### TASK ITEM:
Count every line in the entries that follow where the word "computer" appears, then state only the total.

### EXERCISE DATA:
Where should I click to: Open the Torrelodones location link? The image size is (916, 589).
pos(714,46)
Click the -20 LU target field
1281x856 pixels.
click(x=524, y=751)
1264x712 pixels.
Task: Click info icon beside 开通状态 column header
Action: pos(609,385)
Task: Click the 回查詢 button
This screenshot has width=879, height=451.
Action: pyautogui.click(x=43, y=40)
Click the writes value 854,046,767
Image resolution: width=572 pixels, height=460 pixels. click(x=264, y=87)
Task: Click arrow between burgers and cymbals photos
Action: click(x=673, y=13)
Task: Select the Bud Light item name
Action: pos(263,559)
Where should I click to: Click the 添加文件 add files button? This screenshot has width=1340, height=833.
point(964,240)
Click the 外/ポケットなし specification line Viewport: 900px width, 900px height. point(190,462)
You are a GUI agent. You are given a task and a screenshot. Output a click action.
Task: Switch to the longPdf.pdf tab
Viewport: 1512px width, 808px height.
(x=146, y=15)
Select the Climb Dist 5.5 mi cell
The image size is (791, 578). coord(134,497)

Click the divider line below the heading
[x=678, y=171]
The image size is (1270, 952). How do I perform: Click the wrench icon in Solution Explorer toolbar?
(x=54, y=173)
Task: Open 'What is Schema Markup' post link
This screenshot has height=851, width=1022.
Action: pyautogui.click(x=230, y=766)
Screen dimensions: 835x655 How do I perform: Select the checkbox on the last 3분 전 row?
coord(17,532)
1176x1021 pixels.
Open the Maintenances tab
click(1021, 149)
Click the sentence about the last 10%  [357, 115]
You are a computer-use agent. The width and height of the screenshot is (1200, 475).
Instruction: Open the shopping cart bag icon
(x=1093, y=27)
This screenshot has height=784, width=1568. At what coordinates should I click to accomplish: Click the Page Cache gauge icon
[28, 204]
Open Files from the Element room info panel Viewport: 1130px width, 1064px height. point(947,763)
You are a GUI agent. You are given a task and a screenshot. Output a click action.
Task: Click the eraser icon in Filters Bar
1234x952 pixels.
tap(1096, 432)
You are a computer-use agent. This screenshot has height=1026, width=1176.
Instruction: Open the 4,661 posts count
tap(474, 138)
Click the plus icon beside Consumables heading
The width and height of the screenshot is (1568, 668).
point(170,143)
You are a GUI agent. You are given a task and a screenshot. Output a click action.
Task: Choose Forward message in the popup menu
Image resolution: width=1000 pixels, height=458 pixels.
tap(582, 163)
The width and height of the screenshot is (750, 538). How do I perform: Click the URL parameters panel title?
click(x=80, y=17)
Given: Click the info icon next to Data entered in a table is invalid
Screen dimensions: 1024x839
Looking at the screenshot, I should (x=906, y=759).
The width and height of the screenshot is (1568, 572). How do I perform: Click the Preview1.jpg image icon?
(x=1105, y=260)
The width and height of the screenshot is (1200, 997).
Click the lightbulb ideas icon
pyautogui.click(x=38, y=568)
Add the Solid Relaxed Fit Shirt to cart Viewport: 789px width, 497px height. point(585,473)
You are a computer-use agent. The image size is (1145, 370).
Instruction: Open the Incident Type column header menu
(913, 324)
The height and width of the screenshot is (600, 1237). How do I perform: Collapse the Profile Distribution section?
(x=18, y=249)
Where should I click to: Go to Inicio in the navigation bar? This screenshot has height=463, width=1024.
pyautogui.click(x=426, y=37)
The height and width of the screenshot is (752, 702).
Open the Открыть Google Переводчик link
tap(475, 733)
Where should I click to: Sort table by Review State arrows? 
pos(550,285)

### RESULT FOR THIS TASK:
3